### Materials provided
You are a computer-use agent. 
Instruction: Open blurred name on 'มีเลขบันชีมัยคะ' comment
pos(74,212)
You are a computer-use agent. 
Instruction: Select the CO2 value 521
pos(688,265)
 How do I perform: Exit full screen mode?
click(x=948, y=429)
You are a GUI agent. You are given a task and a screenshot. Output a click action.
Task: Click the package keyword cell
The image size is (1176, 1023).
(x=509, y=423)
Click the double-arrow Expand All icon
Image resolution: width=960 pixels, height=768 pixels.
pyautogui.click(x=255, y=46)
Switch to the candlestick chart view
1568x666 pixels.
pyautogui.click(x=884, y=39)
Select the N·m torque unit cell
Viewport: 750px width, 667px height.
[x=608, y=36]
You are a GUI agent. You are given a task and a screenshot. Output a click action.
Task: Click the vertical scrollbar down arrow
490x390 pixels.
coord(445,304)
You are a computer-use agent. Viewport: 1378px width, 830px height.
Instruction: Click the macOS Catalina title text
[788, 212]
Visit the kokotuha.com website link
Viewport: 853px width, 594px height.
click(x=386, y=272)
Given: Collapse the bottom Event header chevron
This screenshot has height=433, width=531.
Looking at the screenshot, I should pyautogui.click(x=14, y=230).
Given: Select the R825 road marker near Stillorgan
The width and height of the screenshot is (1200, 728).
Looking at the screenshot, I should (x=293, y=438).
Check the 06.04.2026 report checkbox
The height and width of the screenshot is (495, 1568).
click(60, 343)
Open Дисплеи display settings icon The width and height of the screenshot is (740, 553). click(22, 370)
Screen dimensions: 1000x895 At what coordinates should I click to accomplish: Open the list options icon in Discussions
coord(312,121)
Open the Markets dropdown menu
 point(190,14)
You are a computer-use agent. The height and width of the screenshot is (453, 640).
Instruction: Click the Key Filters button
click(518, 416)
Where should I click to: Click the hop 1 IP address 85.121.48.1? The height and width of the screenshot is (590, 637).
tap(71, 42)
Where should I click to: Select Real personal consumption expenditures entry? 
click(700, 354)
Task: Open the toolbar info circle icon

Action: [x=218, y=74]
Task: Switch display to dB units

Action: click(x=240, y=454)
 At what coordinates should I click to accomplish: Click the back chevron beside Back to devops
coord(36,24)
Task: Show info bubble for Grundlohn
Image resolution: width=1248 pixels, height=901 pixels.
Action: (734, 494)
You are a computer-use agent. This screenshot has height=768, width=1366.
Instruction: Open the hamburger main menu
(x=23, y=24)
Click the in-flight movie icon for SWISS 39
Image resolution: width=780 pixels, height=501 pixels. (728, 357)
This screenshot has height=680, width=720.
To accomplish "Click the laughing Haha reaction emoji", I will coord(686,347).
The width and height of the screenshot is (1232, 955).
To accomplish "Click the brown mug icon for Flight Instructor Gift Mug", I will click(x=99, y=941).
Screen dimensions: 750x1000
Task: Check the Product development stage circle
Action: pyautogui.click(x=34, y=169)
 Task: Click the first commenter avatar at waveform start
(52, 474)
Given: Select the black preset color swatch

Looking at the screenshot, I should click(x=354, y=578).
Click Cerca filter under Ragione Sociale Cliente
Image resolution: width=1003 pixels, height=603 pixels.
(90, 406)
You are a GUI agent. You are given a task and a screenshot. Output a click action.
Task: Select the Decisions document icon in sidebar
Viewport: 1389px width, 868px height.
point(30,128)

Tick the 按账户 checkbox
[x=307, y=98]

### What this task involves
Report each line above that includes the string "computer".

### Response for this exercise
You are a computer-use agent. 
You are a computer-use agent. 
You are a computer-use agent. Viewport: 1378px width, 830px height.
You are a computer-use agent. The height and width of the screenshot is (453, 640).
You are a computer-use agent. This screenshot has height=768, width=1366.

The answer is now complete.